To accomplish this deconstruction, faculties can work in teams to organize standards and build the scaffolding for each standard.  They can start by asking specific questions of each standard.  Following is an example of this process for the standard, “Learn to write proficiently.”

  1. What must our students know and understand when the time comes for them to demonstrate that they have met the standard?  What are the foundations of knowledge that underpin success here?
  2. What patterns of reasoning, if any, must students have mastered to be ready to demonstrate that they have met this standard?  Must they be prepared to use their knowledge to reason productively in this case?
  3. What performance skills, if any, does this standard assume our students will master on their journey to competence?  Do we expect achievement-related behaviors?
  4. What products, if any, must our students learn to create to be judged proficient in terms of this standard? 
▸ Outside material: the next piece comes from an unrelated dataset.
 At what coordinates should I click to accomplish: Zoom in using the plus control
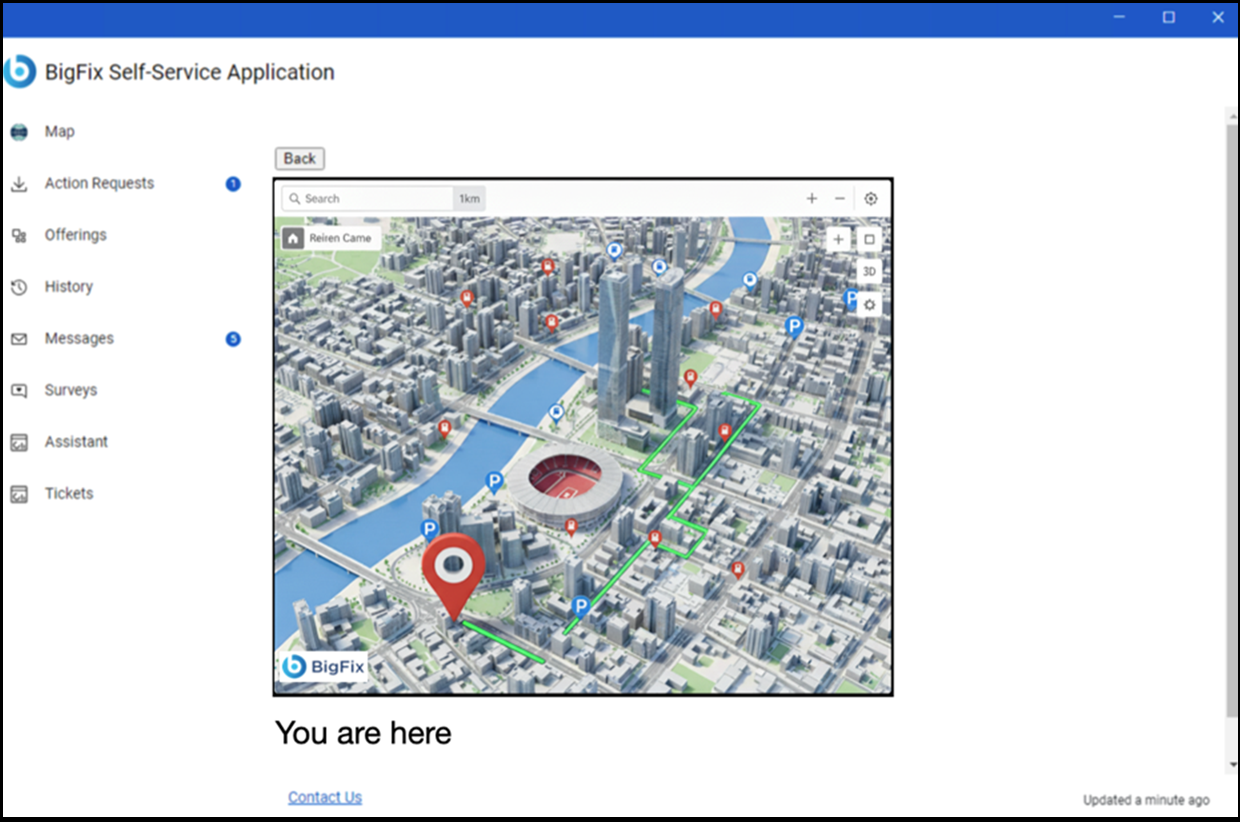pos(812,198)
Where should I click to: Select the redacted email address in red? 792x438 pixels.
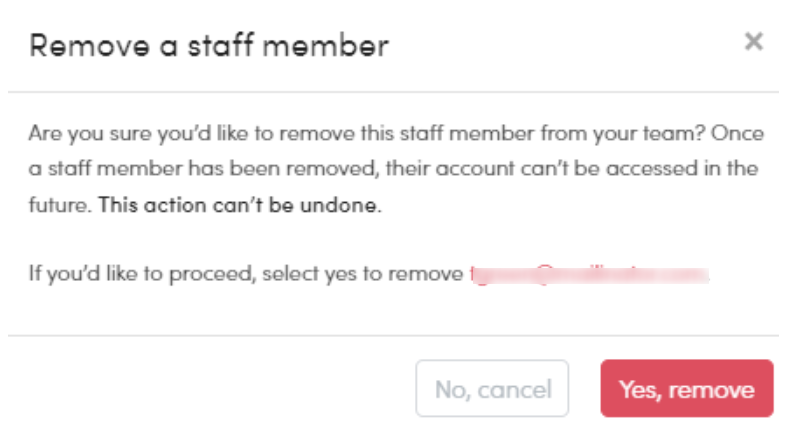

Ahead of the curve: The Power of Assessments to
Transform Teaching and learning
Rick Stiggins, pp. 63-64

Removing barriers to success – Professional Learning Communities.

For meaningful collaboration to occur, a number of things must also stop happening.  Schools must stop pretending that merely presenting teachers with state standards or district curriculum guides will guarantee that all students have access to a common curriculum.  Even school districts that devote tremendous time and energy to designing the intended curriculum often pay little attention to the implemented curriculum (what teachers actually teach) and even less to the attained curriculum (what students learn).  Schools must also give teachers time to analyze and discuss state and district curriculum documents.  More important, teacher conversations must quickly move beyond “What are we expected to teach?” to “How will we know when each student has learned?”

On Common Ground: The Power of Professional
Learning Communities
Rick DuFour, pp. 38-39

 

Life beyond high school 

“The academic quality and intensity of the high school curriculum is a key determinant of success in postsecondary education….whether in a two-year or four-year institution—and for work.”

Rigor at Risk: Reaffirming Quality in the High
School Core Curriculum
pp. 2-3

Other noted researchers supporting a guaranteed and viable curriculum, a focus on standards include but are not limited to the following:

Larry Ainsworth
Ken O’Connor
Douglas Reeves
Tom Guskey
James Popham
Jonathon Saphier
Larry Lezotte 

“Are we headed in the right direction” and “will focusing on standards impact student achievement” are reasonable questions that we should all consider.  I appreciate the question being asked.  The question is answered through the research and that research is abundantly clear.  A guaranteed and viable curriculum where students are exposed to rigorous standards is a strategy that profoundly impacts student achievement.  Guaranteed and viable implies that in every classroom the intended curriculum is actually implemented and the implemented curriculum is actually acquired by all students

Conversations around learning targets, standards, and what is guaranteed and viable is the correct path for us to take, and these conversations are already occurring in our district.  Focused conversations about standards, what the standard measures, and criteria proficiency are the foundational pieces to improved student achievement. 

It will take time to truly become standards-based.  I am confident in the talent of our adults and I am confident that each day we become more comfortable, more knowledgeable about the standards.